Iron filings stick to magnetized parts of this 4×4-mm mini chessboard. The partly functionalized structure was produced by controlling the speed and velocity of a laser used in a 3D-printing process. [Image: Empa]

By controlling the speed and power of lasers used in 3D printing, a research team in Switzerland reports a method to create novel metal alloys with complex, tailored geometries and functionality (Appl. Mater. Today, doi: 10.1016/j.apmt.2019.100512).

In a proof-of-concept study that the researchers say may be applicable to a range of metal alloys, they used additive manufacturing (AM) to make a 4×4-mm piece of steel alloy with a chessboard pattern of magnetic and nonmagnetic squares.
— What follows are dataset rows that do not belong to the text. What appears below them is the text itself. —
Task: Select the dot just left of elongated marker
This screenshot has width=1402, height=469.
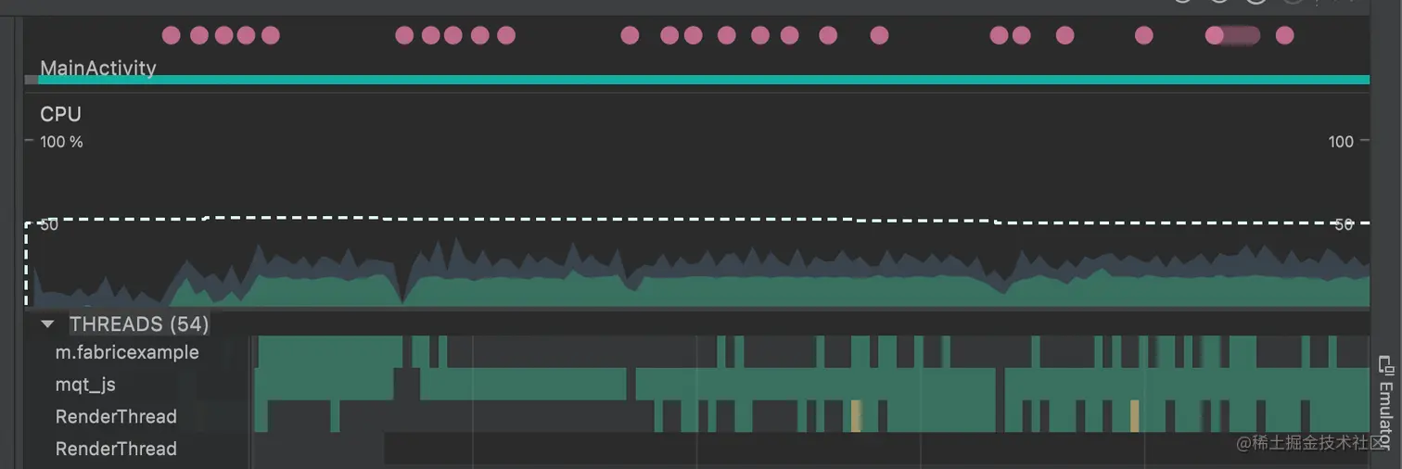Action: pyautogui.click(x=1144, y=35)
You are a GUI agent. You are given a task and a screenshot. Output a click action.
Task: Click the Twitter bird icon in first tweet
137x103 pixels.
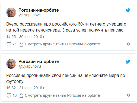tap(128, 10)
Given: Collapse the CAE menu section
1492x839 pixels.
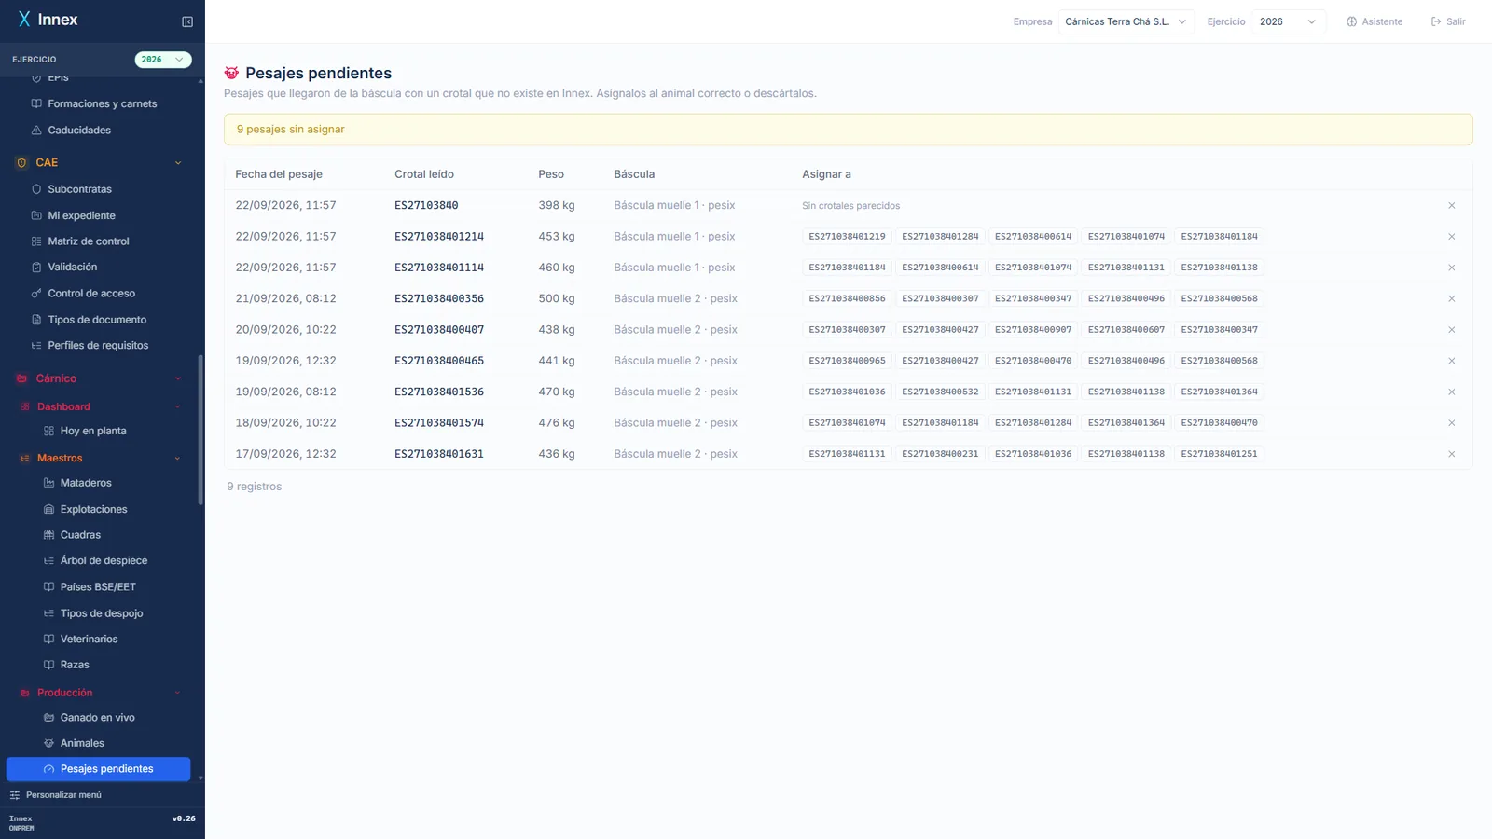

The team includes co-authors Christian Leinenbach, Ariyan Arabi-Hashemi and colleagues at Empa, the Swiss Federal Laboratories for Materials Science and Engineering.

According to Leinenbach, parts much larger than their chessboard are possible. The scientists chose this particular configuration, he says, because it was more easily characterized with a microscope—and they were running of steel-powder starting material.

Stronger than steel

The work, Leinenbach explains, began as a contract research project for a Swiss company that wanted to find ways to use its high-nitrogen steel (HNS) product. This type of stainless-steel, he says, is commercially valuable in part due to its high strength and ductility and resistance to corrosion.

Because HNS uses nitrogen instead of the nickel commonly used in steel alloys, it is also allergy free, Leinenbach says. The metal thus has potential for products that have sustained contact with the body, for example, some medical devices or even jewelry.

But HNS is an exceptionally hard metal and difficult to machine using conventional methods, Leinenbach says. The Empa team, then, set out to develop an AM process for making things with HNS. The challenge was to prevent evaporation of volatile nitrogen because, like nickel, it stabilizes a crystal structure of steel characterized by its nonmagnetic properties.

Stabilizing with nitrogen

Steel comes naturally in two different crystal structures, Leinenbach explains. The so-called ferrite type is magnetic and found in lower-quality construction steel, whereas austenite steel is nonmagnetic and found in stainless steels.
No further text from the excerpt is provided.